- _BRIEF A_
Repeat, word for word, the lines of the dataset records between the line holding "Click the closing </title> tag" and the line holding "click(x=703, y=190)", inclusive.

- _READING PASSAGE_

$20 per gallon
Apparently some guy named Chris Steiner wrote a book called $20 Per Gallon: How the Inevitable Rise in the Price of Gasoline Will Change Our Lives for the Better. It’s gathering some chatter from peeps I enjoy and occasionally respect.
$20 a gallon is about the only thing that could unleash the genius of the market in energy innovation. And nothing else will really do anything to abate climate change. Bring it on!
But the transitional impact would be absolutely devastating for most people. Even Steiner admits that whole industries — from airlines to amusement parks to sushi restaurants — would go under. Almost all homes outside urban centers would be simultaneously unlivable and unsellable. Only the independently wealthy would be able to travel abroad. Essentially, we’d set our lifestyles back a hundred years.
Now, to me, this is so typical of liberal vs conservative mindset. I’m not necessarily saying Sullivan is liberal, but with this particular concept, he is.
We have to very clear examples of what this situation would do if it were to happen to some degree. First of all, Sullivan cites this passage from the book:
IPO’s, wild sums of venture money, 23-year-old C.E.O.s — all of it will be resurrected from that movie called 1999.
However, 1999 was part of what is now referred to as the “tech bubble”. It’s no longer the tech revolution, the new economy, the death of bread and mortar. For what Steiner and Sullivan are ignoring is what happened AFTER 1999. The shining example of what hi-tech could do for a comunity in 1999 was of course, that area in California called Silicon Valley. Every community wanted to be Silicon Valley. Hi-tech incubators popped up in about every community trying to figure out how to breed the next Silicon Valley. Only the Golden Triangle of North Carolina I think echoed that boon. However, this is Silicon Valley ten years later:
There was one sign of economic life in the report issued Friday by the state Employment Development Department: a net increase of 400 jobs in the region, mostly in stores, restaurants and bars, perhaps signaling a tentative return of the consumer. And a major employment service reported a cautious return to hiring by some area companies that had cut deep as the recession hit.
Now, it’s retail sales propping up the economy devastated by the hi tech bubble.
North Carolina, more of the same:
Layoffs at Nortel, Lenovo, Sony Ericsson, Cisco, IBM, NetApp, Fidelity and GlaxoSmithKline have helped drown down tech job rolls. But the losses of construction and manufacturing jobs indicate how reliant the region’s overall economy remains on traditional jobs.

- _BRIEF B_
Reproduce the passage from the post on $20-per-gallon gasoline between "Now, to me, this" and "movie called 1999.", inclusive, without changing a word.

Dataset records:

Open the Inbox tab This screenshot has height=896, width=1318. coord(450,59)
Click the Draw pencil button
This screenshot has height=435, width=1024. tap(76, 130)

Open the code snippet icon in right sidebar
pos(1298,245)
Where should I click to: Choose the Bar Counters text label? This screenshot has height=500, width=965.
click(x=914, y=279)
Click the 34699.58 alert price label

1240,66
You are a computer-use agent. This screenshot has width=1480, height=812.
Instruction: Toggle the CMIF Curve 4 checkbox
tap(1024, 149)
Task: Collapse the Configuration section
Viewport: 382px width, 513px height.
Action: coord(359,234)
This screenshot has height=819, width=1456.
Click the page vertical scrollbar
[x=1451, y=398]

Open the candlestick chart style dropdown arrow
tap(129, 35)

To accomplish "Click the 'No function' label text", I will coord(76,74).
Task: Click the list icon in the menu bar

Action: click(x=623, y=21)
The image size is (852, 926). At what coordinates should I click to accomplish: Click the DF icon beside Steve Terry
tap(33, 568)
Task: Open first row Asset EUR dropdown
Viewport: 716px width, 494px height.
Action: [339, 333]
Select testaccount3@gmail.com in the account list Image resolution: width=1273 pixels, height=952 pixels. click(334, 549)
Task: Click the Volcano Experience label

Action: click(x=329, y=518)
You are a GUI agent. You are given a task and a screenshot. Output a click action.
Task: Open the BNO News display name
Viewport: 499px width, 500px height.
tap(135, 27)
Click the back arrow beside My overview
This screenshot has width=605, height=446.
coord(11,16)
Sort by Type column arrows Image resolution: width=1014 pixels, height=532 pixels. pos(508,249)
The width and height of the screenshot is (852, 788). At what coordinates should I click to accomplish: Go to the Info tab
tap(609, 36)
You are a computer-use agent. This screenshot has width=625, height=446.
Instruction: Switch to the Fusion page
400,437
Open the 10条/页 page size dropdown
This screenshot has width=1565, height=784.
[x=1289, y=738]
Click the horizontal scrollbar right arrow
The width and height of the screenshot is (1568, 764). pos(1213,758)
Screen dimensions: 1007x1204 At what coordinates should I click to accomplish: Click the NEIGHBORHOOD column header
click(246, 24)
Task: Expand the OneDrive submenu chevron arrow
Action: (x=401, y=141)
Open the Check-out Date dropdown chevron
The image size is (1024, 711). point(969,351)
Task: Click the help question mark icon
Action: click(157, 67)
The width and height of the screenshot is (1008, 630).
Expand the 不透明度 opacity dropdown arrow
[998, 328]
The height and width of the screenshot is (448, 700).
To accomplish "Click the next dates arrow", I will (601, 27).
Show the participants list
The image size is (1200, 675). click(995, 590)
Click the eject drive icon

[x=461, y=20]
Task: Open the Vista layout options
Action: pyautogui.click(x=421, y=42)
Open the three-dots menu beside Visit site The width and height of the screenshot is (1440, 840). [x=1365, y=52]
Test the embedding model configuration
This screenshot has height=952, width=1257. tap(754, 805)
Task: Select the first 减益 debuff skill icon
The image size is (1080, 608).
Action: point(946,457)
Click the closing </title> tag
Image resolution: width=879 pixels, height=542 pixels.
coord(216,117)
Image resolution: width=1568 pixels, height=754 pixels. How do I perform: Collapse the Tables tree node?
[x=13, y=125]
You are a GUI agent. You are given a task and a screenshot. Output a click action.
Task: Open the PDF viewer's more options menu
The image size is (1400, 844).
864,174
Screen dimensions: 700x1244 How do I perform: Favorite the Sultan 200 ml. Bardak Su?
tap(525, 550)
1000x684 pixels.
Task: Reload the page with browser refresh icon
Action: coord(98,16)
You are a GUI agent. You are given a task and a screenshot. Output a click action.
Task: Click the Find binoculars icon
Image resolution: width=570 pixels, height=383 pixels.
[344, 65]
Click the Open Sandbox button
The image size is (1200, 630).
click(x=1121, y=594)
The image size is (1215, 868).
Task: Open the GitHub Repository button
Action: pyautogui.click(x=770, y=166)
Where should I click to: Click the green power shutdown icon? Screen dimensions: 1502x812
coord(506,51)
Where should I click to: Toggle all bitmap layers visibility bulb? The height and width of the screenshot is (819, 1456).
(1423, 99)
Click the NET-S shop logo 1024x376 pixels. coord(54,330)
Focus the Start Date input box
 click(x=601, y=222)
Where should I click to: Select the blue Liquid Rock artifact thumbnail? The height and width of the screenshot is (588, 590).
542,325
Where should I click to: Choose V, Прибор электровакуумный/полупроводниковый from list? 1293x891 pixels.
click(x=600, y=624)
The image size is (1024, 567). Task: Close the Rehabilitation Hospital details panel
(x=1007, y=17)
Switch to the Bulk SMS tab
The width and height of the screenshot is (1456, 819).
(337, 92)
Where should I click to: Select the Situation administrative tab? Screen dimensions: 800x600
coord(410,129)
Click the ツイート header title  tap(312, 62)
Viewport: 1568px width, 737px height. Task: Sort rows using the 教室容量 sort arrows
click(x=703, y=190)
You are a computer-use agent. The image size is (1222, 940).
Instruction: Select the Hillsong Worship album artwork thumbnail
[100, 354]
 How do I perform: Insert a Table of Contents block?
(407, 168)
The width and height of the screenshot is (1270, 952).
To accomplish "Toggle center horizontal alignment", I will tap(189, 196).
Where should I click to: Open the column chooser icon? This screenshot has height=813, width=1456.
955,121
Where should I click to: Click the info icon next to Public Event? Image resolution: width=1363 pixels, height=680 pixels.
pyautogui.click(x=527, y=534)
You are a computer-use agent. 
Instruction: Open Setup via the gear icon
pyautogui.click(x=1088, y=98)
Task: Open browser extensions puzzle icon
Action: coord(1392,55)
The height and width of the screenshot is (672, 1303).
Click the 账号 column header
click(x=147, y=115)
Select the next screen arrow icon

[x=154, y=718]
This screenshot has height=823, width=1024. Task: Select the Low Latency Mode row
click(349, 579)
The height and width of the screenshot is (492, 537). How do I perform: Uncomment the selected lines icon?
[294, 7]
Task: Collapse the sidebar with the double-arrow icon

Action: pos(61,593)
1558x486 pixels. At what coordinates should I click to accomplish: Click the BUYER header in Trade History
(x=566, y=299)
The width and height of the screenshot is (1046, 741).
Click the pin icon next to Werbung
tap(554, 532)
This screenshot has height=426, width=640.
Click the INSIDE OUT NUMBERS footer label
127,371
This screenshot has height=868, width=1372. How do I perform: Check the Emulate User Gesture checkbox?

- _EXERCISE SOLUTION A_
Click the closing </title> tag
Image resolution: width=879 pixels, height=542 pixels.
coord(216,117)
Image resolution: width=1568 pixels, height=754 pixels. How do I perform: Collapse the Tables tree node?
[x=13, y=125]
You are a GUI agent. You are given a task and a screenshot. Output a click action.
Task: Open the PDF viewer's more options menu
The image size is (1400, 844).
864,174
Screen dimensions: 700x1244 How do I perform: Favorite the Sultan 200 ml. Bardak Su?
tap(525, 550)
1000x684 pixels.
Task: Reload the page with browser refresh icon
Action: coord(98,16)
You are a GUI agent. You are given a task and a screenshot. Output a click action.
Task: Click the Find binoculars icon
Image resolution: width=570 pixels, height=383 pixels.
[344, 65]
Click the Open Sandbox button
The image size is (1200, 630).
click(x=1121, y=594)
The image size is (1215, 868).
Task: Open the GitHub Repository button
Action: pyautogui.click(x=770, y=166)
Where should I click to: Click the green power shutdown icon? Screen dimensions: 1502x812
coord(506,51)
Where should I click to: Toggle all bitmap layers visibility bulb? The height and width of the screenshot is (819, 1456).
(1423, 99)
Click the NET-S shop logo 1024x376 pixels. coord(54,330)
Focus the Start Date input box
 click(x=601, y=222)
Where should I click to: Select the blue Liquid Rock artifact thumbnail? The height and width of the screenshot is (588, 590).
542,325
Where should I click to: Choose V, Прибор электровакуумный/полупроводниковый from list? 1293x891 pixels.
click(x=600, y=624)
The image size is (1024, 567). Task: Close the Rehabilitation Hospital details panel
(x=1007, y=17)
Switch to the Bulk SMS tab
The width and height of the screenshot is (1456, 819).
(337, 92)
Where should I click to: Select the Situation administrative tab? Screen dimensions: 800x600
coord(410,129)
Click the ツイート header title  tap(312, 62)
Viewport: 1568px width, 737px height. Task: Sort rows using the 教室容量 sort arrows
click(x=703, y=190)

- _EXERCISE SOLUTION B_
Now, to me, this is so typical of liberal vs conservative mindset. I’m not necessarily saying Sullivan is liberal, but with this particular concept, he is.
We have to very clear examples of what this situation would do if it were to happen to some degree. First of all, Sullivan cites this passage from the book:
IPO’s, wild sums of venture money, 23-year-old C.E.O.s — all of it will be resurrected from that movie called 1999.